I also live and shoot in Seattle and have done for 12 years. Seattle is possibly one of the most photographer friendly cities outside of NYC. It is also one of the best places I’ve worked for the most incredible light which lasts for 5 months of the year, and is peaking July to October.
Seattleites are pretty reserved and have become used to photographers, when I first started here there was about 3 or 4 regular downtown street photographers and two more who were both mail delivery people. By about 2010 there was about 15 regulars and now I don’t know.
My behavior on the street is that I walk to my spots with my gear on full view, and I’ll typically scan the scene for a few minutes and then as things appear I will shoot. I’ve recently been doing a lot more video work which involves a tripod and two lenses. I’ve had 2 people this summer stop and ask what I’m doing.

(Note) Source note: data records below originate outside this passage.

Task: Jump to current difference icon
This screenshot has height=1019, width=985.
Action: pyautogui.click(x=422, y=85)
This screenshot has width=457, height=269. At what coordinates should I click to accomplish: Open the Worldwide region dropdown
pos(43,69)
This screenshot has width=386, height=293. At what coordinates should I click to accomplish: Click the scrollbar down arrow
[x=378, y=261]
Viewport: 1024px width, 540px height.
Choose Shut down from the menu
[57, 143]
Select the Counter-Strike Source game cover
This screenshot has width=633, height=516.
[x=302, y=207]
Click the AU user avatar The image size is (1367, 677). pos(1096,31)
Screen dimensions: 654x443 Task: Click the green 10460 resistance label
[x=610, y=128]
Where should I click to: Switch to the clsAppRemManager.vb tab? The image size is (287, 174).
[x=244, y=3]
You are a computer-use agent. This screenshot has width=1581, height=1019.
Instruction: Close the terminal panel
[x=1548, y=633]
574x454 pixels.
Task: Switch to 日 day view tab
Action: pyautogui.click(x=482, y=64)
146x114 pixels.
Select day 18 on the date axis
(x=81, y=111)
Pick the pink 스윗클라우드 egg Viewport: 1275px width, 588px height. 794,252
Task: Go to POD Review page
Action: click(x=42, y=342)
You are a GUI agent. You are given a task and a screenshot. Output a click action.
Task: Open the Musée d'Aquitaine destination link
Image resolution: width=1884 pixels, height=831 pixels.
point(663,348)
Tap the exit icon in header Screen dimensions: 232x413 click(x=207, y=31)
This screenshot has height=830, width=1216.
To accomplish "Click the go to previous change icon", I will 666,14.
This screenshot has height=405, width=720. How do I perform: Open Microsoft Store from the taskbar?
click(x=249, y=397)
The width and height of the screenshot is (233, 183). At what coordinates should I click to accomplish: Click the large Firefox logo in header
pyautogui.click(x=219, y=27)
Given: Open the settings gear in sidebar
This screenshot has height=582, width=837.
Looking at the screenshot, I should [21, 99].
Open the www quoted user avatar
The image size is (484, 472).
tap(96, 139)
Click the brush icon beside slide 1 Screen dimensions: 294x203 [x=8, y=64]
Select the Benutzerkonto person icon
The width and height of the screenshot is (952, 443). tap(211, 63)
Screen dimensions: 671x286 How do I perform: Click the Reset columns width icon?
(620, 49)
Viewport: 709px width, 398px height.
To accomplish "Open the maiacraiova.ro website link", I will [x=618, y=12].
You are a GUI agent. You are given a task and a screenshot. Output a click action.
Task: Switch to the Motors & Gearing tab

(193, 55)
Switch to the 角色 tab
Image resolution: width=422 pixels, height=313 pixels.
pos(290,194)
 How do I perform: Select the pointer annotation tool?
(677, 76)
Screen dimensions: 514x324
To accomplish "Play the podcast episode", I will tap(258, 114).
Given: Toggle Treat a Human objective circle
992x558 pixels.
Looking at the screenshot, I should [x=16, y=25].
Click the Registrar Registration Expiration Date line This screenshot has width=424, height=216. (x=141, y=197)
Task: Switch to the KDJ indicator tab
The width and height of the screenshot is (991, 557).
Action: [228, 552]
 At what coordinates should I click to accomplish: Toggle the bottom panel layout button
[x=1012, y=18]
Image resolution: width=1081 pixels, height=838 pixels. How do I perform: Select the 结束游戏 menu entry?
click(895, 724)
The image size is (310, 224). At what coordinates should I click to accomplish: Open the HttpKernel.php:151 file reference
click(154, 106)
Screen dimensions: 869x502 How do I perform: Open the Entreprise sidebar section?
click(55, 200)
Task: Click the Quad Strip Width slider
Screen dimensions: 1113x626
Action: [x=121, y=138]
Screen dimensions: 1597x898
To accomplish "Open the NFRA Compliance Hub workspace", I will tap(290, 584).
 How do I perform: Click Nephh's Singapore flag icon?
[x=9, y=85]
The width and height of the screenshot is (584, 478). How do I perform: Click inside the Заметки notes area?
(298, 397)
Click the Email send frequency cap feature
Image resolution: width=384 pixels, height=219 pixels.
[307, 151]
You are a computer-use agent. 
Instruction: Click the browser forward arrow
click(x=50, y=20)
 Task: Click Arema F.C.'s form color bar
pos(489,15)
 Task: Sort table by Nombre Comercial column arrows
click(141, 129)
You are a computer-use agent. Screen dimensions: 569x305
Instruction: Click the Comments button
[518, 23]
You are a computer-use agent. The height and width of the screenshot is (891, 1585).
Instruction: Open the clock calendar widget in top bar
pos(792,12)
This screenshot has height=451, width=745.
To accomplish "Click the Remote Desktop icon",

I basically go into a scene with an intent and respectful command, and I will just start working like there was nobody there at all. I’m an exceptionally shy person who has to bring up my reserves of confidence to actually do this at all, and it is even harder when someone stops to ask, but I can do that now and I do it very well. I made my introductions with beat cops, and explained what Im doing by making a half page flyer and handing it out after an introduction, along with my ID. Now they know that I’m there doing my thing, and if I ever get grief from anyone they already have a little background on me upfront.
Very very rarely will someone get huffy about having their picture taken (and usually people get upset if they think they have been singled out) and if so Ill stop, if Im wearing sunglasses, Ill take them off make eye contact and offer to shake their hand and explain that Im an artist and invite them to see what I’m doing. I’ll offer them a business card, a nice high quality card that says, yes I’m serious about this work.
I believe that if I’m going to ‘use’ people as my characters models whatever, then they have a right to know what I’m doing and invite them to be involved with viewing the work. I offer them cards most take them and I very very rarely hear from anyone afterwards, however, I do make a big deal about them going to the sites and looking at the work, to educate them on my ‘vision’ and what I’m trying to achieve.
Basically if you treat everyone that you are shooting, like they are gods, and that you wouldnt, or couldnt, be there, to do what you do, if it wasn’t for them, and you tell them that, then they will have a radically different attitude towards you next time. And it gets passed on to their friends also.
I always give my name first, if there’s a particularly warm vibe at the end of a conversation then you ask their name and offer to shake hands, and the next time they see you, you will get a nice smile or an amazing photograph.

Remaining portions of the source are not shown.